NEBRASKA SPECIAL TEAMS
2013 was possibly the ugliest special teams unit I’ve ever seen the Huskers field. Pat Smith is gone, and even though Mauro Bondi can kick a touchback with ease, he can’t hit the short stuff (see his missed PAT in the spring game). Incoming freshman Drew Brown will almost certainly be handling the placekicking duties.
And about that punting unit. Dear lord. Can Nebraska please put someone back on punts who can at least catch the ball cleanly and maybe, heaven forbid, run forward? Jordan Westerkamp cannot be the best option we have (for how solid his hands are catching passes, he’s shaky as heck fielding punts).
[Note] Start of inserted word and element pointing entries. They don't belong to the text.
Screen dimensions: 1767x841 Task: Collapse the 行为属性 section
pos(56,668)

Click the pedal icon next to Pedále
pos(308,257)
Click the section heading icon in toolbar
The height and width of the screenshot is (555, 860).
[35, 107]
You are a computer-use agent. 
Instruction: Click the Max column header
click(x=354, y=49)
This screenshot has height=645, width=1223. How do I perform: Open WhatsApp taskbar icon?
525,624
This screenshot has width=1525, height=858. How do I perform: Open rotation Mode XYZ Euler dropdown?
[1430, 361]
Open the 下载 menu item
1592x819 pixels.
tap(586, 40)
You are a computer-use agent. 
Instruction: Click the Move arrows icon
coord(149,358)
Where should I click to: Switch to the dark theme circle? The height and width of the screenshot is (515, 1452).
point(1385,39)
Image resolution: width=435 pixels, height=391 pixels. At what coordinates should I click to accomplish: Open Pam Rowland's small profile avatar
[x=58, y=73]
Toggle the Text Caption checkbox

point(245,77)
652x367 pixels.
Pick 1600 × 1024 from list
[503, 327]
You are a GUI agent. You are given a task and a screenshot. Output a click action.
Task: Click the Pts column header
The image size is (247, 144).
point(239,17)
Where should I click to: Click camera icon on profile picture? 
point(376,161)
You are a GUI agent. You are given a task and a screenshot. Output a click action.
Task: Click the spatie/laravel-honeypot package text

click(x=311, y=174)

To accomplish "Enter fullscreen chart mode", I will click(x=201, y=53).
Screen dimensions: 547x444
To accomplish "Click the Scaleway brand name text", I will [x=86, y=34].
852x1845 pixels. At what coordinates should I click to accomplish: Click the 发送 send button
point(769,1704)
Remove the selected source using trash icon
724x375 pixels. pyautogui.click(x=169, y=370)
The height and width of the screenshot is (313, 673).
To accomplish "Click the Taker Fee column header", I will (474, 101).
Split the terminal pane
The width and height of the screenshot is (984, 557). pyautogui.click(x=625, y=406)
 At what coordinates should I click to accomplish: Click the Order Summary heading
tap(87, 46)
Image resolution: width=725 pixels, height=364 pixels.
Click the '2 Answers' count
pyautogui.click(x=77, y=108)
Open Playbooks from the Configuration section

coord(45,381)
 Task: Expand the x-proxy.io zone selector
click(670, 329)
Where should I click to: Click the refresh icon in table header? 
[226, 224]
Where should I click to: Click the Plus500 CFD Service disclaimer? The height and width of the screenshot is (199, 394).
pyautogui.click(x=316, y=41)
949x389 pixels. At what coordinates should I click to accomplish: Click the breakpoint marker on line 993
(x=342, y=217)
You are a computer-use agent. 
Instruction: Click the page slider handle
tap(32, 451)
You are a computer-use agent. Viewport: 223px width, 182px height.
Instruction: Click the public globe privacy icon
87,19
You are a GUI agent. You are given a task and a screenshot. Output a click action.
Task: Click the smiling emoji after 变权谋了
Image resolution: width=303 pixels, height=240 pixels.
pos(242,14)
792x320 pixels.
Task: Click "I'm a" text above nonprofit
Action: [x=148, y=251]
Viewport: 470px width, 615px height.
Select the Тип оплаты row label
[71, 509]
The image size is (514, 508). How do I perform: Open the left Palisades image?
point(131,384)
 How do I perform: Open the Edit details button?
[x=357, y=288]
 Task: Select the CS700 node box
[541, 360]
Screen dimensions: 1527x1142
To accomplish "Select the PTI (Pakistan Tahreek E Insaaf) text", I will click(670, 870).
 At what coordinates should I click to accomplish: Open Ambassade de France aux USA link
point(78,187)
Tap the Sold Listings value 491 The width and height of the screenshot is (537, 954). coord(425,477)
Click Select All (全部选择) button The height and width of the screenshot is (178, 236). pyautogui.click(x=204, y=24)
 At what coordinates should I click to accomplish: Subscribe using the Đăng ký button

Kenny Bell has stated this fall that he wants the punt return duties and I sure hope he earns them. Nebraska could use someone with his speed and shiftiness.
Bad news for a fanbase hoping to notch fewer than four losses: you play Michigan State, Wisconsin, and Iowa all on the road. Factor in trips to salty Fresno State and a Northwestern school that NU has needed nothing short of magic to beat twice, and you’ve got a vicious road slate. At home, NU fans have circled that September 20 matchup with onetime regular Orange Bowl date Miami, but beyond that, the schedule is pretty unexciting: Florida Atlantic, McNeese State, Illinois, Purdue, Rutgers, and Minnesota come to Lincoln. The Huskers had darn well better go undefeated at home in 2014, because the road slate is vicious.
But as usual, the question going into the fall is whether these Huskers can step up and play like the team we know they could be. Each year under Pelini the Huskers have lost a game they had no business losing, and a matchup against an even-or-better opponent usually results in a loss (oftentimes of the “blowout” variety). But heck, Pelini survived the 2010 and 2012 season-ending meltdowns, plus 2013’s leaked audio scandal, swinging a hat at a referee, cursing in a postgame press conference, and the whole “if they want to fire me, go ahead” thing . . . if Nebraska hasn’t fired him yet, I’m not sure what it’ll take.